▶ [Text excerpt]:
>> BEGIN
There were twelve players with 40 or more home runs in 2001, including seven with 49+. Nelson Cruz alone led MLB with 40 home runs in 2014. Do more frequent home runs make the game more exciting? That’s arguable. Purists appreciate skillful managerial strategy over constant fireworks. Sort of the same way football purists love to dissect the finer points of defensive play. But you don’t win casual fans producing 1-0 pitching duels any more than you can with a 6-3 mud drenched gridiron battle. It’s no coincidence football’s rise has been accompanied by increased emphasis on quick striking pass offenses. At the same time, baseball’s offensive stats have sunk well below the status quo of the 90s and early 00s.

The NFL’s other, under-appreciated strength is its salary cap. Strict spending rules have allowed frequent turnover of top teams. Management skill and scouting savvy are still vital to producing effective end products. Look at the sustained success of the New England Patriots and the perennial failure of the Oakland Raiders. However, both the cap and a strong, collegiately developed talent pool help maintain more parity among the league’s teams. It’s why teams like Green Bay and Pittsburgh compete for titles as often as the New York Giants. Salary caps are essentially a form of socialism, whereby the largest market teams can’t spend substantially more than the smallest. Ironically, the game supported by the most stereotypically American fans is structurally the least stereotypically American.

Baseball, on the other hand, maintains its patriotism. In 2014, the top five team payrolls were:

  • Los Angeles Dodgers – $235 Million
  • New York Yankees – $203 Million
  • Philadelphia Phillies – $180 million
  • Boston Red Sox – $162 Million
  • Detroit Tigers – $162 Million

While the bottom five team payrolls were:

  • Houston Astros – $44 Million
  • Miami Marlins – $47 Million
  • Tampa Bay Rays – $77 Million
  • Pittsburgh Pirates – $78 Million
  • Cleveland Indians – $82 Million

Is it any wonder why the Astros are bottom feeders when the Dodgers can spend almost $200 million more on players’ contracts?
>> END
▶ [Dataset content]:
>> BEGIN
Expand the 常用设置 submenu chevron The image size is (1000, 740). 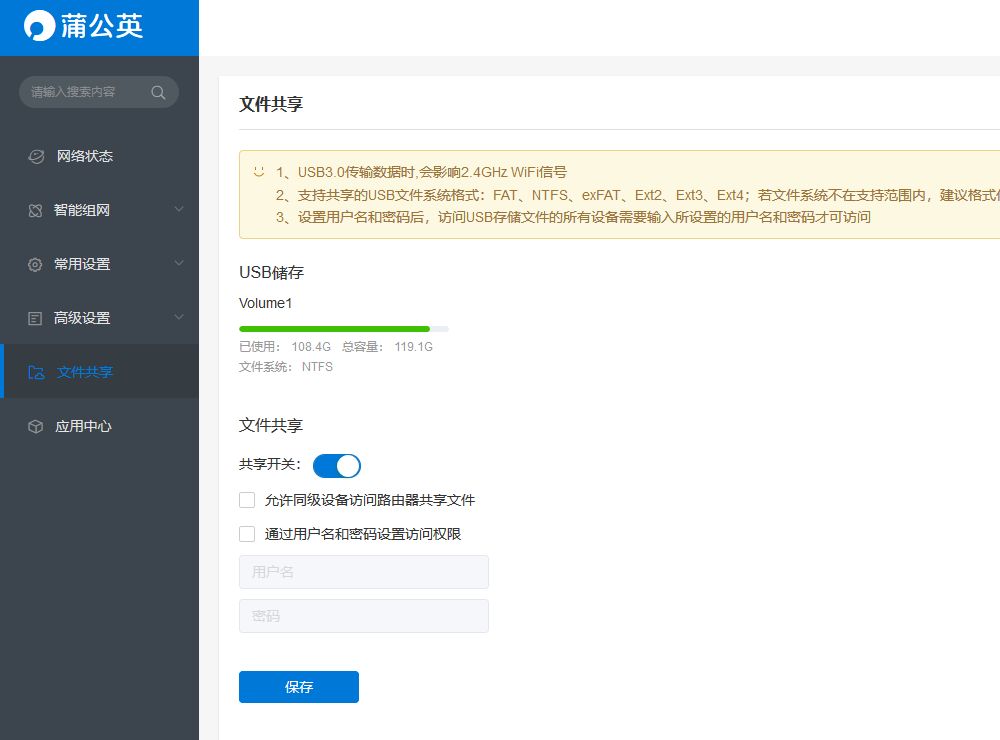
>> END
▶ [Stated exercise 1]:
According to the piece comparing baseball and football, who alone led MLB in home runs in 2014, and with how many?
▶ [Stated exercise 2]:
Carry on the piece comparing baseball and football, starting right after its final sentence about the Astros and the Dodgers.

▶ [Expected answer 1]:
Nelson Cruz, with 40 home runs.

▶ [Expected answer 2]:
Since 2003, MLB has instituted a laughable luxury tax system on payrolls over a certain threshold. The assumption is that you can take money from higher spending teams and distribute it among the rest of the league. But the New York Yankees are frequently exceeded the cap and absorbed the tax as the cost of doing business. If it doesn’t act as a deterrent to overspending in free agency, you may as well throw it out. Power has been consolidated in the top tier programs, similarly to how wages have stagnated for the middle class and the wage gap has increased exponentially. The truth is that Major League Baseball banks on the revenue of its big market teams while the smaller ones are just props for the appearance of competitiveness. One breaks through to the upper echelon on occasion, using tricks like those described in Moneyball. Over the last two decades, though, New York, Boston, Los Angeles, San Francisco and Chicago constitute a large majority of the titles won.

Baseball should be the blue collar, Everyman sport. When the new Yankee Stadium opened in 2009, the comically high ticket prices were criticized. The face value of the highest priced tickets landed somewhere in the range of a nice family vacation. Ticket prices to an NFL game can also get pricey, but each game is a weekly event. When you’ve been to a football game, you feel like you’ve experienced one of eight vitally important home games in a given season. You getting drunk and screaming yourself hoarse in support has significance. Over the course of 81 MLB home games, the odds you will be watching a meaningless display increase tenfold. Even the best pitchers have off days. Hitting is considered prolific at 30% success. If you’re paying $200 for a decent ticket to watch an overpaid, hungover pitcher yield eight runs in 3 innings while his impotent offense shrugs this one off as a loss before the seventh inning stretch, it’s hard to find the value. The exciting contest you’ve saved money for means little to players in the long slog of a hot summer. I resolved to never pay for a seat in Yankee Stadium before it even opened.

It was overwhelmingly refreshing to see the Baltimore Orioles and the Kansas City Royals compete in the 2014 ALCS. Both defied every aforementioned criticism of Major League Baseball. It was like a mini-rebirth of old baseball, when everyone still held the annual hope that this would be their year.

I also had a personal baseball rebirth last season. When I saw the Yankees play the Red Sox at Fenway last July, it filled a void I never realized had formed. The smell of wood, plastic, metal and grass under a sizzling hot sun returned me somewhere. The energy of 37,000 Red Sox fans united in hatred of these invading Yankees filled me with anticipation I hadn’t experienced for years. Major League Baseball, the institution, still retained all its faults, but I was no longer thinking as a removed observer. I was deep in the heart of the action. This was baseball as it was meant to be. There is something so compelling about the in-person experience. Baseball is as much a social affair as anything. It’s no wonder Don DeLillo set Underworld’s prologue at the Dodgers-Giants National League Pennant game of 1951. You aren’t just there watching a baseball game. You are sharing a series of moments with friends, family and strangers. Only an exalted few can lay claim to it. When that’s the case, you don’t need the home runs.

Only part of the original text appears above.